Human control brain tissue specimens, both frozen and paraffin-embedded, consisting of neocortex and white matter, were obtained at autopsy from patients without neurological disease and neuropathologic abnormalities. Additionally, frozen brain tissue was obtained from a multiple sclerosis patient to study gliotic white matter in which MLC1 has a normal localization but MLC1 expression is increased [
3]. During life, all patients or their next of kin had given consent for autopsy and the use of brain tissue for research purposes.
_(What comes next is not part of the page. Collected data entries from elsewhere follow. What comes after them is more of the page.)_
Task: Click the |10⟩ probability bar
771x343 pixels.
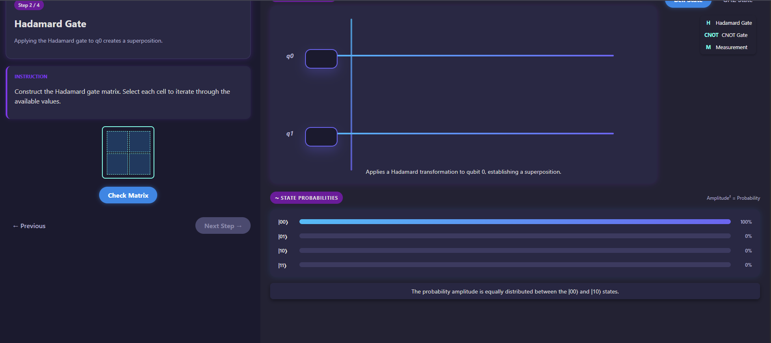Action: [x=515, y=251]
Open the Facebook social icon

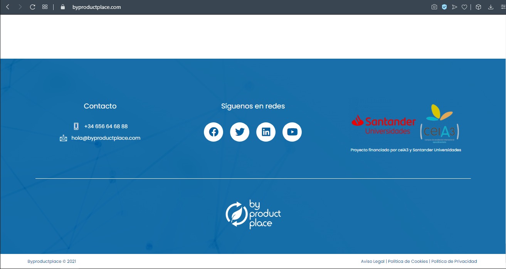tap(213, 132)
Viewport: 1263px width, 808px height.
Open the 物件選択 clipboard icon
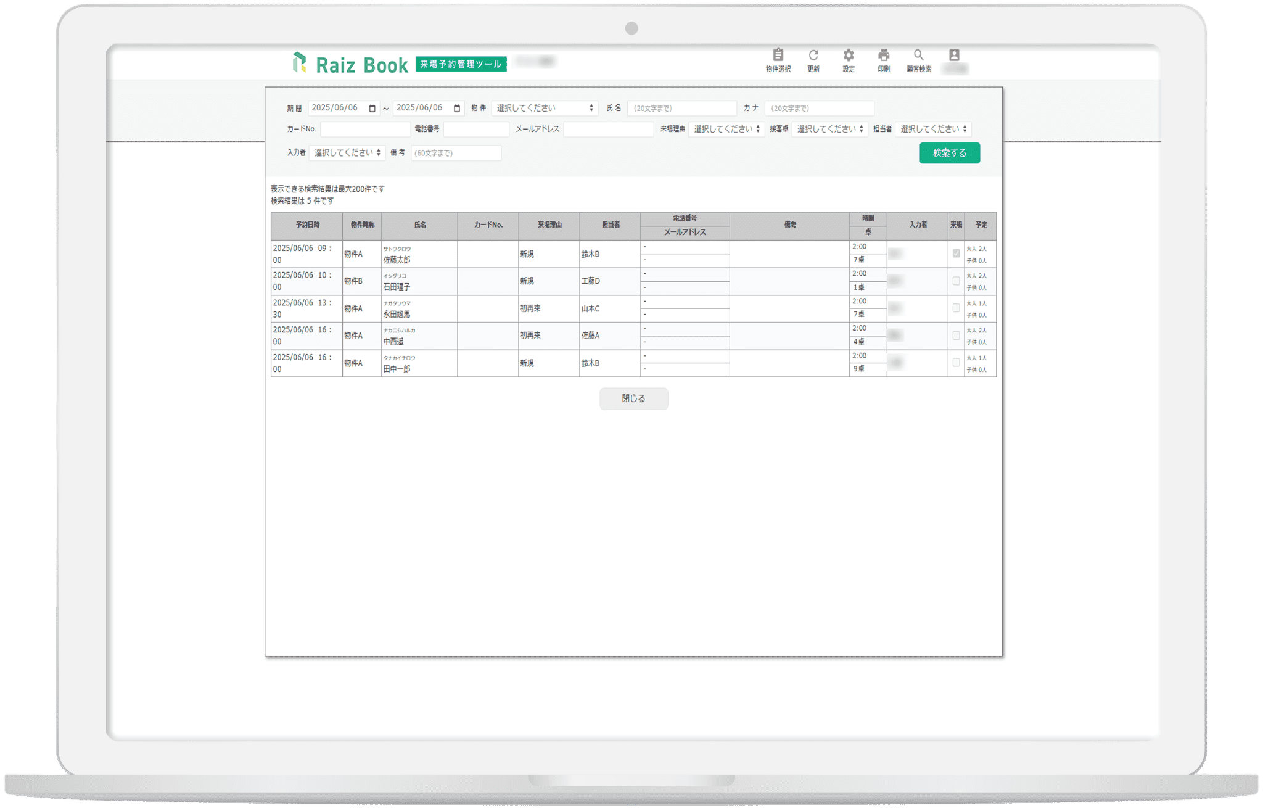point(778,55)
Human glioblastoma multiforme tissue (frozen) and brain biopsy tissue from MLC patients (both frozen and paraffin-embedded) were obtained for diagnostic purposes and used for research purposes with informed consent of patients and families. Light-microscopy of glioblastoma tissue was used to select areas that display characteristic glioblastoma features, including necrosis, giant cells and endothelial proliferation, for further studies. Brain biopsies were obtained in the following MLC patients: EL18 (decreased MLC1 expression [
2], frozen tissue), EL649 (homozygous for the c.733G > C (p.Ala245Pro) mutation; paraffin-embedded tissue), and EL746 [compound-heterozygous for the c.268-1G > A and c.597 + 1G > A mutations, leading to splice-defects and truncation of the protein (p.Cys90-Val107del and p.Val200-Ala238del); paraffin-embedded tissue].
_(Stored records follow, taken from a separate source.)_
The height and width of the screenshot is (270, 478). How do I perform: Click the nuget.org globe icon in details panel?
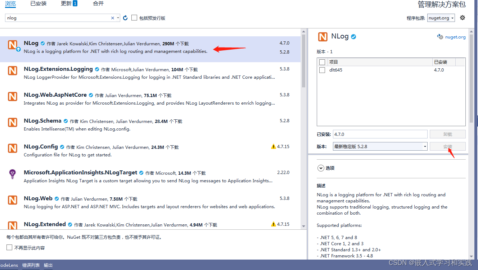pos(439,37)
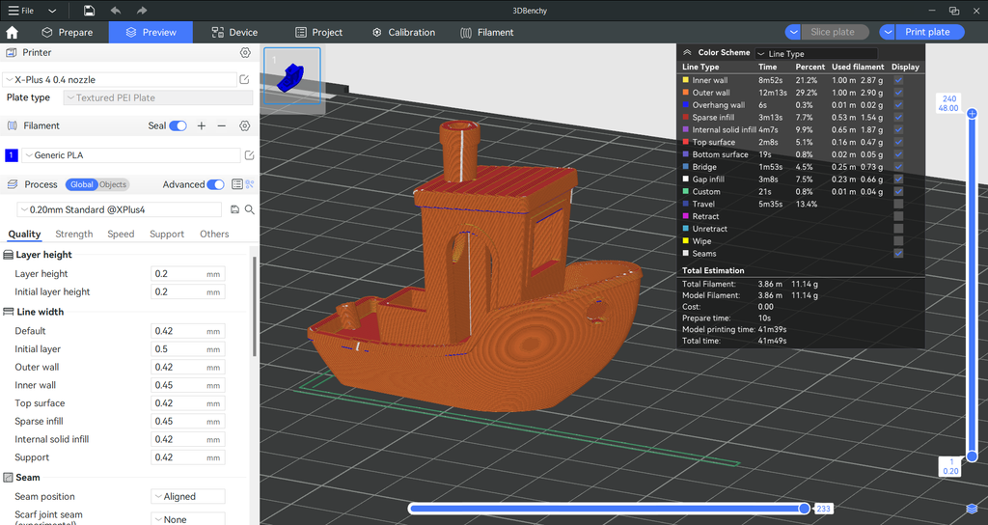Image resolution: width=988 pixels, height=525 pixels.
Task: Toggle the Advanced mode switch
Action: click(x=215, y=184)

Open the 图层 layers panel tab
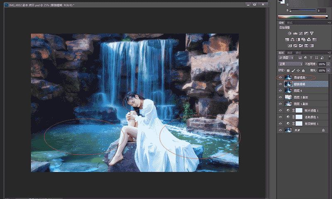281,53
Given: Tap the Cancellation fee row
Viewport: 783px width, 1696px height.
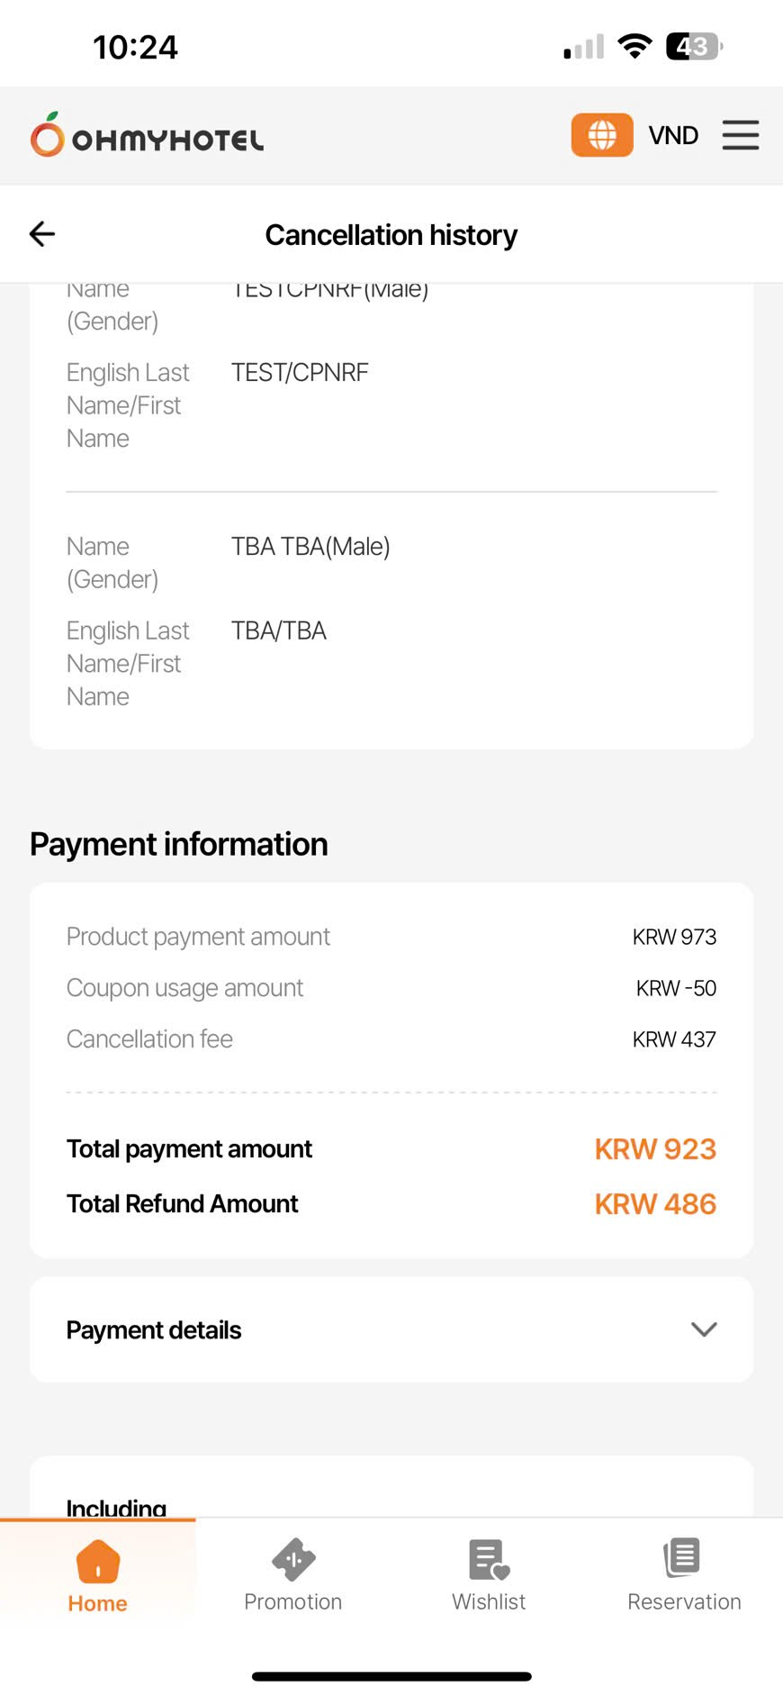Looking at the screenshot, I should [x=392, y=1039].
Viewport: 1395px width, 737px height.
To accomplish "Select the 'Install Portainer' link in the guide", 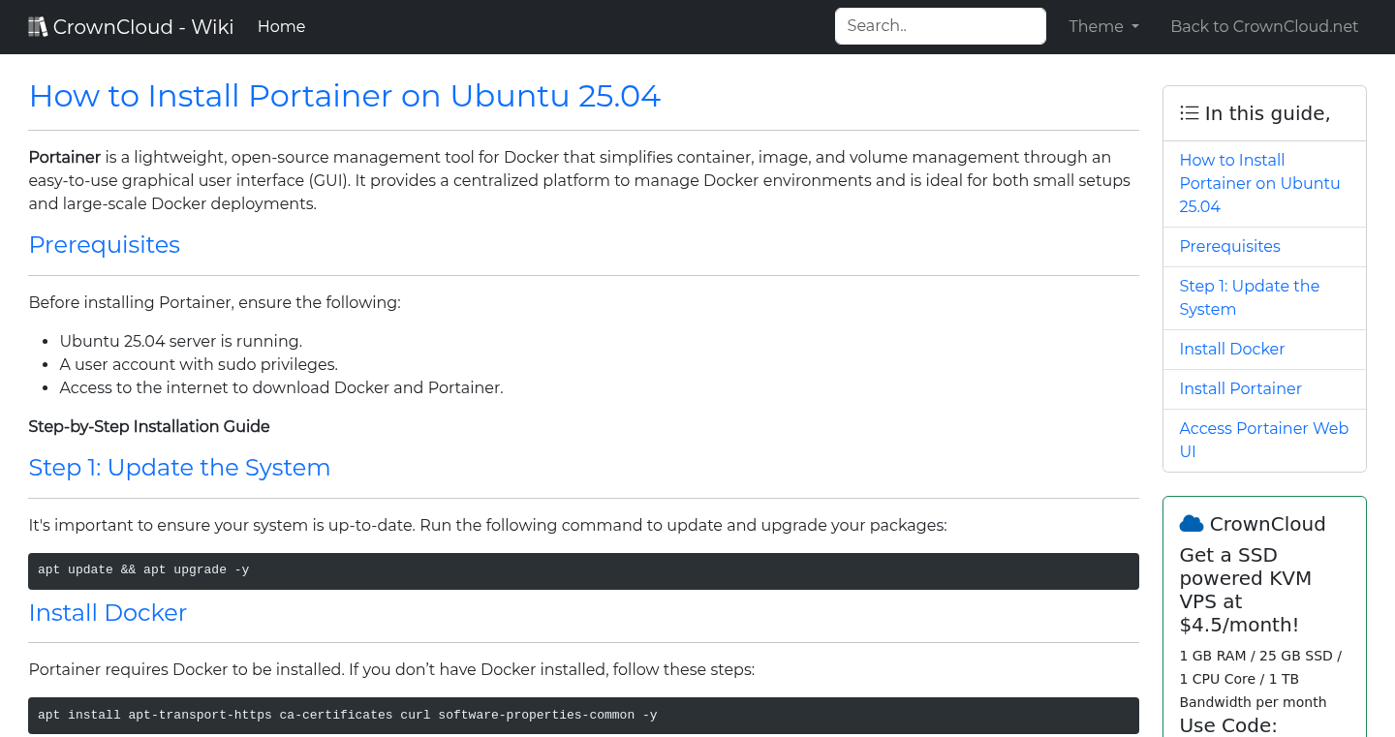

Immunohistochemistry was performed as described previously [
7] with antibodies against the following proteins: MLC1 (polyclonal; 1:200 [
3]); merosin (monoclonal; 1:500 [
11]); aquaporin-4 (polyclonal; 1:200, Chemicon, Huissen, The Netherlands); Kir4.1 (polyclonal; 1:200, USBiological, Swampscott, Massachusetts), β-dystroglycan (monoclonal; 1:100, Santa Cruz, Heidelberg, Germany), α-dystroglycan (monoclonal; 1:100, UpstateCellSignaling solutions), agrin (monoclonal; 1:2500 [
26]); glial fibrillary acidic protein (GFAP, polyclonal; 1:500, DAKO, Heverlee, Belgium) and NeuN (monoclonal; 1:1600, MAB377, Chemicon). In all slides, except the slides used for double stainings, the nuclei are counterstained with Haematoxylin. Double immunofluorescence staining was performed as described [
3] with agrin, β-dystroglycan (monoclonal; 1:100) or syntrophin (monoclonal; 1:100, Affinity BioReagents, Raamdonksveer, The Netherlands) versus MLC1. In negative controls the primary antibodies were omitted. Double-stainings were performed as described previously [
25]. In frozen tissue double-stainings were done with agrin (red) antibodies versus AB4 (blue, polyclonal; 1:200, Lab Vision–NeoMarkers, Fremont, CA, USA) antibodies and in paraffin tissue with agrin or α-dystroglycan antibodies versus NeuN or GFAP. For the agrin (brown)/NeuN (blue) double-stainings, agrin was visualized with biotinylated secondary antibodies (DAKO) and NeuN with poly-HRP (Immunologic, Duiven, The Netherlands). For the agrin (red)/GFAP (blue) double-stainings, agrin was detected with poly-HRP (Immunologic) and GFAP with biotinylated secondary antibodies (DAKO). In negative controls the primary antibodies were omitted.